Frequency of the de-Broglie wave of electron in Bohr's first orbit of hydrogen atom is _______ $$\times 10^{13}$$ Hz (nearest integer). [Given : $$R_H$$ (Rydberg constant) $$= 2.18 \times 10^{-18}$$ J, $$h$$ (Planck's constant) $$= 6.6 \times 10^{-34}$$ J.s.]

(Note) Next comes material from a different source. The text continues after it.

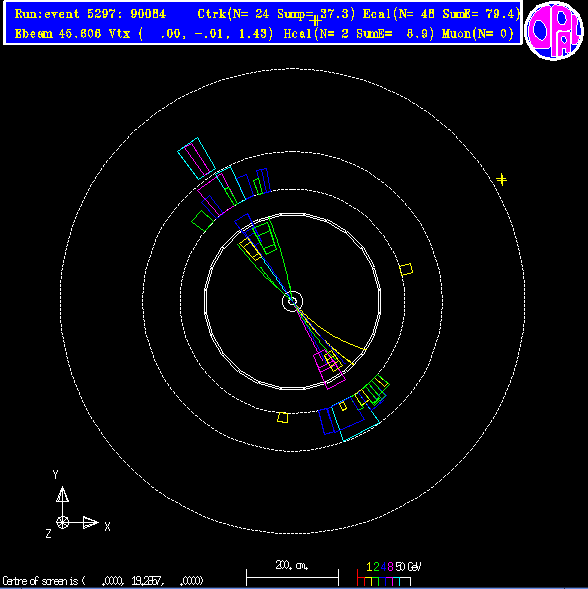Viewport: 588px width, 589px height.
Task: Click the interaction vertex at detector center
Action: 292,301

We wish to determine the frequency of the de-Broglie wave of the electron in Bohr’s first orbit of hydrogen. In de-Broglie’s theory, the wavelength is given by $$\lambda = \frac{h}{mv}$$, which yields a frequency $$\nu = \frac{v}{\lambda} = \frac{mv^2}{h}\,.$$ Noting that $$mv^2 = 2\times KE$$ and that the kinetic energy in the first orbit is $$|E_1| = R_H = 2.18\times10^{-18}$$ J, we have:

$$\nu = \frac{mv^2}{h} = \frac{2\times KE}{h} = \frac{2\times 2.18\times10^{-18}}{6.6\times10^{-34}}$$

$$= \frac{4.36\times10^{-18}}{6.6\times10^{-34}} = 6.606\times10^{15}\text{ Hz}$$

Expressed in the form $$\_\_\_ \times 10^{13}$$ Hz, this becomes $$\nu = 660.6\times10^{13}\approx661\times10^{13}$$ Hz. The answer is 661.